# ETF Recommendations



## arc (May 19, 2012)

Does anyone have any ETF recommendations (TSX traded)? I am hoping to yield ~4% annual and also looking for a 2nd safer ETF (~on par with inflation would be fine).

Thinking of http://ca.ishares.com/product_info/fund/overview/XBB.htm for the safer low yield ETF or CBH.A

http://etf.stock-encyclopedia.com/HZU-TSX.html
for the silver more yield, ETF (2x leverage, buy in Dec Sell in Late Jan)

Thanks


----------



## james4beach (Nov 15, 2012)

arc said:


> Thinking of http://ca.ishares.com/product_info/fund/overview/XBB.htm for the safer low yield ETF or CBH.A


At the current prices, it's very hard to go with any bond ETF for the "safer" option. The yields are just too low.

XBB is quoted at 2.25% yield to maturity. Subtract the 0.33% MER and you're left with an actual 1.92% yield. And the avg maturity is about 10 years. So you would be lending out 10 year term for 1.92% yield. CBH.A is even lower, 1.6% yield after MER (5 year maturity)

I think those are horrible deals! There are CDIC-insured 1 year GICs at 2.0% yield. My suggestion would be to go with cash or a GIC instead of those bond ETFs. The bank deposit is fully guaranteed, offers a higher yield, and no risk of capital loss like with the bond ETF. No-brainer, imo


----------



## andrewf (Mar 1, 2010)

Why does the yield matter (vs total return)?


----------



## Belguy (May 24, 2010)

IF you are young, with a long time horizon, I would go for a 70/30 split between equities and fixed income/cash. This assumes that you have a risk tolerance to experience the ups and downs of the market which shouldn't be a great concern for those with a longer time horizon. However, if you are going to need the money in the next three to five years, you would be best to probably avoid equities.

Have you had a look at the model portfolios at www.canadiancouchpotato.com or you could consider investing in a diversified portfolio of dividend paying stocks from solid companies who you feel will be in business over the long run. You will find plenty of recommendations for such stocks elsewhere on this forum but always do your own due diligence before investing or seek the advice of a fee-only financial planner if you have a large enough portfolio.


----------



## Xoron (Jun 22, 2010)

andrewf said:


> Why does the yield matter (vs total return)?


On bonds (or bond ETF's), the YTM (Yield to Maturity) is the approximate expected return for the duration of the bond. So if the YTM is 2%, and the payout is 4% and the bond is a 5 year bond: Expect to get the 4% coupon payout, but lose 2% in capital appreciation, with a net of 2%. (minus any MER on a bond ETF)

## SUPPLIED INFORMATION
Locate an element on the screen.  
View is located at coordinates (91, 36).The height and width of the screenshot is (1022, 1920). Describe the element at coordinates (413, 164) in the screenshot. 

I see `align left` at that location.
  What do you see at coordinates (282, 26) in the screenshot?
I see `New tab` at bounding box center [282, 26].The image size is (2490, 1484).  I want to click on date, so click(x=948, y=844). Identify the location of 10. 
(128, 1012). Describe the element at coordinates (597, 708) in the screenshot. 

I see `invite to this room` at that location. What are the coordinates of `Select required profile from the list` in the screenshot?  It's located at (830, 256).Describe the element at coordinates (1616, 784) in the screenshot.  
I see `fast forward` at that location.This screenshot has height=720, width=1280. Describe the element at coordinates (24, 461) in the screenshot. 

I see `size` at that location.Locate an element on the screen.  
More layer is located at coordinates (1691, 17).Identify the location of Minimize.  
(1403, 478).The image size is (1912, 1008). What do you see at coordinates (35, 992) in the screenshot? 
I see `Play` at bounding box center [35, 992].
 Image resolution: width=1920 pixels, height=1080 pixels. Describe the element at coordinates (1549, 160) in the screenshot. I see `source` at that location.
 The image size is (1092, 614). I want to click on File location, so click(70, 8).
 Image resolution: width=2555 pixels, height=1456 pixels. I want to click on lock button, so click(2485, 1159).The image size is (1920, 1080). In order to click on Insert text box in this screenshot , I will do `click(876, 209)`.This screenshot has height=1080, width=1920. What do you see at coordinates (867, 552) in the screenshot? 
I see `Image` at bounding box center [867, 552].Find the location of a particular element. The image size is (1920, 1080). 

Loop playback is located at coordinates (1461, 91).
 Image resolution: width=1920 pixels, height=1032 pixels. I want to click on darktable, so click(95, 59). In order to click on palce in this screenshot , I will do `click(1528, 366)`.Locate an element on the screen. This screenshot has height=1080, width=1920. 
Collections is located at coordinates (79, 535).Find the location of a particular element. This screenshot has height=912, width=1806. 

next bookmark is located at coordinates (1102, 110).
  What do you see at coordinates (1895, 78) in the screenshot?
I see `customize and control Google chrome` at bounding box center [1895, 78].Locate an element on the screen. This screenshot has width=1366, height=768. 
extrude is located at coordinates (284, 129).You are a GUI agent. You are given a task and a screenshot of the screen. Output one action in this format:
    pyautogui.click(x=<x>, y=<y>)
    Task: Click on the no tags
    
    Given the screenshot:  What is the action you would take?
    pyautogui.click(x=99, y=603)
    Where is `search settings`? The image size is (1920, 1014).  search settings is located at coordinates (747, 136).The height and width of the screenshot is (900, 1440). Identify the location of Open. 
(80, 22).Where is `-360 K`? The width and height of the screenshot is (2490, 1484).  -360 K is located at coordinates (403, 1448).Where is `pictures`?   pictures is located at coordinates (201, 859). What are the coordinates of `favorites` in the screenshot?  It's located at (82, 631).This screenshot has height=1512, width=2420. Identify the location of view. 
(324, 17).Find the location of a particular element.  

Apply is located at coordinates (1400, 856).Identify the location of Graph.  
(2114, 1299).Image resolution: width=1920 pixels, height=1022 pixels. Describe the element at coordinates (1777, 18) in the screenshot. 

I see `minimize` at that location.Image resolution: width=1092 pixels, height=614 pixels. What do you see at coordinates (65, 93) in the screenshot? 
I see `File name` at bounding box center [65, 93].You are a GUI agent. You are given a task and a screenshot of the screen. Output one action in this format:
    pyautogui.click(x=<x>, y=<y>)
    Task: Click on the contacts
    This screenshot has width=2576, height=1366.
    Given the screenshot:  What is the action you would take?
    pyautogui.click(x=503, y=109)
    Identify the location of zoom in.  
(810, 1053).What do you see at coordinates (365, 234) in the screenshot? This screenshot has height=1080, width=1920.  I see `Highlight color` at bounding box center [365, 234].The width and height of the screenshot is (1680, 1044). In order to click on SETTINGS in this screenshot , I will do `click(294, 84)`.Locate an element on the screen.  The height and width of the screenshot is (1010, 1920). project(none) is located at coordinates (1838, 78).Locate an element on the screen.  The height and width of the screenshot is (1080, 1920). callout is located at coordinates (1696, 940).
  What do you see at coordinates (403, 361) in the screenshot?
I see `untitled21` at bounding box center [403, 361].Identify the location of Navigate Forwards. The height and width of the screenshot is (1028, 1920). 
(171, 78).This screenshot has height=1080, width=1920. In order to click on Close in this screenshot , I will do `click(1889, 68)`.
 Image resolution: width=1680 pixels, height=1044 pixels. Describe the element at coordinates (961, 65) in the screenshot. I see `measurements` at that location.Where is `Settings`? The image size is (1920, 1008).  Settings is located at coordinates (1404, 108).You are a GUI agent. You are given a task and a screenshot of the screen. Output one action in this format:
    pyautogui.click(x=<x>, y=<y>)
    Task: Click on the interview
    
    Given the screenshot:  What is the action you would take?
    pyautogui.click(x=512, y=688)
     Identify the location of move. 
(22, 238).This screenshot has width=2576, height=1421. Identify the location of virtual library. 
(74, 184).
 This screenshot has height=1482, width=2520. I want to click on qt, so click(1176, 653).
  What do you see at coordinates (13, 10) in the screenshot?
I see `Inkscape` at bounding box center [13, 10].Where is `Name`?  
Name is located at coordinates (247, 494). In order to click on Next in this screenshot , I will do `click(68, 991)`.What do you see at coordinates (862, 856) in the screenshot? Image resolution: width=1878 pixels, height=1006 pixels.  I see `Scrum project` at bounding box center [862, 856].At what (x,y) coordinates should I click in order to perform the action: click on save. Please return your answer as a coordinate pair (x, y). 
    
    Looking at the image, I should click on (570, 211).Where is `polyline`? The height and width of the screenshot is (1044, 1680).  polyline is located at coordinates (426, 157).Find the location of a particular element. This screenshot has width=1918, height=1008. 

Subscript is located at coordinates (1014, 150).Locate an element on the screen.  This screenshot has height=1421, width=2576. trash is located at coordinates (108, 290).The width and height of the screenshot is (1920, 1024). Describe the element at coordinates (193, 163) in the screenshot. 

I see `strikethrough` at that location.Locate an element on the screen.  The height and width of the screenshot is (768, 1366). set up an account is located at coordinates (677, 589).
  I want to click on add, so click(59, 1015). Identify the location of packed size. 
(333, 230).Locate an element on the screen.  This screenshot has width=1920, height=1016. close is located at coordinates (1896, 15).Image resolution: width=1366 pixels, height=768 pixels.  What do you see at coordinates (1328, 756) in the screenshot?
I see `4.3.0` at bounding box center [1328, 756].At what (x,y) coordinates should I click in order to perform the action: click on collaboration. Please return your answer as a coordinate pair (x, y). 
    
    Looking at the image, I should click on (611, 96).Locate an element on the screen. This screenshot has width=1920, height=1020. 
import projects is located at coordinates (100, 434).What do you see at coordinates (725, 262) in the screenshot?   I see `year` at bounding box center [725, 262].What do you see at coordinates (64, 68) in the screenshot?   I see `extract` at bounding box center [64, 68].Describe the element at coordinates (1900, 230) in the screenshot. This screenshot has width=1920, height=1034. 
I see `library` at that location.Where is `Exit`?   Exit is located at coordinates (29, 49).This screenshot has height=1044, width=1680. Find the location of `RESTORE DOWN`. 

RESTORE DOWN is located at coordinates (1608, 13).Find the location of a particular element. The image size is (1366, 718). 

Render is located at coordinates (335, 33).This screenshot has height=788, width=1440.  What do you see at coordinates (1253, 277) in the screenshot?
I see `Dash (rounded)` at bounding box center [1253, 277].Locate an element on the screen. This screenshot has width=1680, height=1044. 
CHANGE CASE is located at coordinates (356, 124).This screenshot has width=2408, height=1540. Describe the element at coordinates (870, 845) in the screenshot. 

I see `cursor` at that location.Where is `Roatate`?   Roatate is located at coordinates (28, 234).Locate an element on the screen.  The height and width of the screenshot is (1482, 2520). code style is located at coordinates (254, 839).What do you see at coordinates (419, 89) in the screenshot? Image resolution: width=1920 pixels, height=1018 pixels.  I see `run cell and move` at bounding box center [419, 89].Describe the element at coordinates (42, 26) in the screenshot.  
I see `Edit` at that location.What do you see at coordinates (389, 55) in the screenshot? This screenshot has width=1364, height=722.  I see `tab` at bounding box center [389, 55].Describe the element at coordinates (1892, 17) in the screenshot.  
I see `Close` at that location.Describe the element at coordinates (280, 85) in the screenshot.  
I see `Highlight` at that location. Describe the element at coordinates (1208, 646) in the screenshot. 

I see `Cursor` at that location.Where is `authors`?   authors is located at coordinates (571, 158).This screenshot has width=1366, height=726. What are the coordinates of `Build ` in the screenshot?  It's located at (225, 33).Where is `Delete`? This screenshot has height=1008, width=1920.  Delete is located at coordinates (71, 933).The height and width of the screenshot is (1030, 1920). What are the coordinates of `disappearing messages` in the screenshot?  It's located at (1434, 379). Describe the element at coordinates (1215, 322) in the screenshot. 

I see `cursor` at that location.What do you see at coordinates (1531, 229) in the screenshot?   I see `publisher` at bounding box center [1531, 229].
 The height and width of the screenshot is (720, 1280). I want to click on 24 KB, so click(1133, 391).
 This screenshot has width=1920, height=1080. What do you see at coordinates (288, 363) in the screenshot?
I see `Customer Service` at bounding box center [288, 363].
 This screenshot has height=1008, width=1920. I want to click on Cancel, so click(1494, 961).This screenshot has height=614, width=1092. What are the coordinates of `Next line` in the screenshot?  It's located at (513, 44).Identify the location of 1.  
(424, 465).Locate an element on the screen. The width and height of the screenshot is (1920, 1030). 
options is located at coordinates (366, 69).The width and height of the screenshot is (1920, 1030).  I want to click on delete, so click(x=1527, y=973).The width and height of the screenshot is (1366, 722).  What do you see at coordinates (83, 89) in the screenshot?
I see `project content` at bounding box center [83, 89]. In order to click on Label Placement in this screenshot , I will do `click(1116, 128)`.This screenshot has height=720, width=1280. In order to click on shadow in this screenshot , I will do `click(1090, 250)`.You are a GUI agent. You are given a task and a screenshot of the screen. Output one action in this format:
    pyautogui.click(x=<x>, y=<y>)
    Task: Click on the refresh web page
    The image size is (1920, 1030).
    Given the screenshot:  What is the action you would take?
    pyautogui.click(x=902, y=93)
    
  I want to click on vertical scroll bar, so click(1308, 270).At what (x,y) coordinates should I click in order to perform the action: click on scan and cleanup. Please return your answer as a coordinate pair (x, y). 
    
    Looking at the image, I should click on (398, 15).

## INSTRUCTIONS
1. What management expense ratio does the ETF recommendations thread give for XBB?
2. Transcribe the ETF recommendations thread starting with "## james4beach (Nov" and going on through "just too low.".
3. Go on with the ETF recommendations thread from the point at which it stops.
The rows are separate material that is unrelated to the ETF recommendations thread.

## RESULTS FOR EACH TASK
1. The MER for XBB is 0.33%.

2.
## james4beach (Nov 15, 2012)

arc said:


> Thinking of http://ca.ishares.com/product_info/fund/overview/XBB.htm for the safer low yield ETF or CBH.A


At the current prices, it's very hard to go with any bond ETF for the "safer" option. The yields are just too low.

3.
That's assuming rates don't go way up / down which would also affect the YTM.


----------



## andrewf (Mar 1, 2010)

Yabbut, OP is looking for an ETF with a payout of 4%. My question was why.


----------



## Xoron (Jun 22, 2010)

andrewf said:


> Yabbut, OP is looking for an ETF with a payout of 4%. My question was why.


:stupid: Sorry, I misinterpreted your post


----------



## james4beach (Nov 15, 2012)

If the OP is looking for something that pays out around 4%, ZDV (BMO Canadian Dividend ETF) looks like a pretty nice fund. It holds dividend stocks, has reasonable sector diversification, and pays 5.23% - 0.4% MER = *4.8% yield*

The two risks with ZDV are that (a) it's a very new ETF with an unproven track record, and (b) the high yielding stocks it holds will fall just as badly, if not worse, than the TSX if the whole market falls. So while you get a yield of 4% to 5%, you may still face a capital loss and lose money, net. Of course the same risk applies to corporate bonds too.

So my overall recommendation: cash or GIC for your low-risk, and something like ZDV for your high-risk


----------



## gibor365 (Apr 1, 2011)

Something wierd with XIU....it's tracking TSX and XIU is down -0.35% when TSX is +0.3%. How it's possible?


----------



## james4beach (Nov 15, 2012)

gibor said:


> Something wierd with XIU....it's tracking TSX and XIU is down -0.35% when TSX is +0.3%. How it's possible?


That does seem strange. Well XIU tracks TSX 60 so you have to check the index source. The best source I know is at tmxmoney.com
http://preview.tinyurl.com/caskjv5

For November 30, this shows TSX 60 is up 0.22% but as you point out, XIU is down -0.34%. There was no ex-dividend, what's going on?


----------



## lonewolf (Jun 12, 2012)

Hi, Arc

Leveraged ETFs are best suited for day trading.

You might want to google leveraged etfs & beta slippage to gain understanding.

Iam not sure if you should be using leverage but if I was to use leverage I would strongly consider using options & I would not touch them unless I understood how I was using them.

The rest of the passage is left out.